En Rosario Central continúan los homenajes al recordado entrenador. Su familia participó del acto para descubrir el último tributo a Miguelo y cumplir uno de sus deseos más importantes.

La pérdida de Miguel Ángel Russo fue una de las más conmovedoras que vivió el fútbol argentino en los últimos años. Los homenajes se multiplicaron en distintas canchas del país y las muestras de afecto se repitieron en cada club donde dejó su huella. Rosario Central, una de sus casas adoptivas durante su etapa como entrenador, volvió a recordarlo este domingo con un emotivo tributo.
La familia de Miguelo se hizo presente en el Gigante de Arroyito para descubrir el busto en su honor. Estuvieron su esposa e hijos, quienes contemplaron la escultura que lo representa con su clásica sonrisa, el escudo de Central y el trofeo de la Copa de la Liga Profesional obtenida en 2023.
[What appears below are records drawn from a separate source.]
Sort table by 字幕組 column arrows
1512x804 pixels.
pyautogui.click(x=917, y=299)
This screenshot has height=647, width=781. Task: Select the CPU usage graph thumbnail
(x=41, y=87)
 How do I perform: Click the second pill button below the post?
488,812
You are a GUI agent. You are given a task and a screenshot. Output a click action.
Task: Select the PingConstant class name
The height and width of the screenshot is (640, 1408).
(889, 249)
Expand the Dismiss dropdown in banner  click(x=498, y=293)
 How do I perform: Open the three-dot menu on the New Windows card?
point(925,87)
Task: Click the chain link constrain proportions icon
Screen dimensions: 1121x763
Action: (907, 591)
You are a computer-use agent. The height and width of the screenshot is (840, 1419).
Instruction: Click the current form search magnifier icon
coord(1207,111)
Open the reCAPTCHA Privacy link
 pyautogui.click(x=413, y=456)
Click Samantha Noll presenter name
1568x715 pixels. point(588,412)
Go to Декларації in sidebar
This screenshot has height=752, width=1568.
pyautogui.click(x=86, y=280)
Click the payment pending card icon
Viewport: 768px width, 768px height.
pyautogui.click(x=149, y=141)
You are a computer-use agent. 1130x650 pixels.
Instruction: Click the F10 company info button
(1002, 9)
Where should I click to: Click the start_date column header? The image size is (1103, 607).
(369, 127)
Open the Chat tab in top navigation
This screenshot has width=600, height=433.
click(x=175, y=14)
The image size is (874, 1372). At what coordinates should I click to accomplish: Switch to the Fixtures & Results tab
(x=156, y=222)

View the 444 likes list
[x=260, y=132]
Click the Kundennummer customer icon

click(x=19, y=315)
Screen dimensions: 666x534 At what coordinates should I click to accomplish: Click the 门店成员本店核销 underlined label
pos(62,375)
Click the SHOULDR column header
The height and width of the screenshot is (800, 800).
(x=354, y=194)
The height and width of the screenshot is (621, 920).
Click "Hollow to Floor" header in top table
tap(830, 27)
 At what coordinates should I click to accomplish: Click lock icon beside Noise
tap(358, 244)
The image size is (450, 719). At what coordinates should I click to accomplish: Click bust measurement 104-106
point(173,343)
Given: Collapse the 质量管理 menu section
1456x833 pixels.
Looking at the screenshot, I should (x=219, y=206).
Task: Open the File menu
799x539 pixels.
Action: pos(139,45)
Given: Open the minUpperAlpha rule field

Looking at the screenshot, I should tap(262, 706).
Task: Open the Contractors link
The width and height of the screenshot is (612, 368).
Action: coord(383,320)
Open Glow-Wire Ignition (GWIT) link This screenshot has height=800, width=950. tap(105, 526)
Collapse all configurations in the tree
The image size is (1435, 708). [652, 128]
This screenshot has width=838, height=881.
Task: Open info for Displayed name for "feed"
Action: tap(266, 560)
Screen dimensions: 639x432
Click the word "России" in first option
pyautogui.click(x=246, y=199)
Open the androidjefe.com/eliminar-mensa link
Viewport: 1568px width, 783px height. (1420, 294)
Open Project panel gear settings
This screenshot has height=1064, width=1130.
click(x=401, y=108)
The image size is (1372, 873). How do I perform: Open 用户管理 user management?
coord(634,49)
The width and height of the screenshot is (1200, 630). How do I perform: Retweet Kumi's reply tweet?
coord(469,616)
La obra fue realizada por el escultor Matías Fernández junto al proyecto MR, y desde el club expresaron su gratitud “a la familia, al artista y a todos los que hicieron posible este homenaje”.
El deseo de Miguel
Al igual que en Boca, Estudiantes y Lanús, los familiares de Russo ingresaron al campo de juego para esparcir sus cenizas sobre “el césped que tanto amó, en señal del eterno vínculo con esta casa”, señalaron desde la institución.
El momento fue profundamente emotivo. Familiares, allegados y personal del club cumplieron así uno de los deseos de Miguel, quien a partir de ahora “vive en cada rincón del estadio”.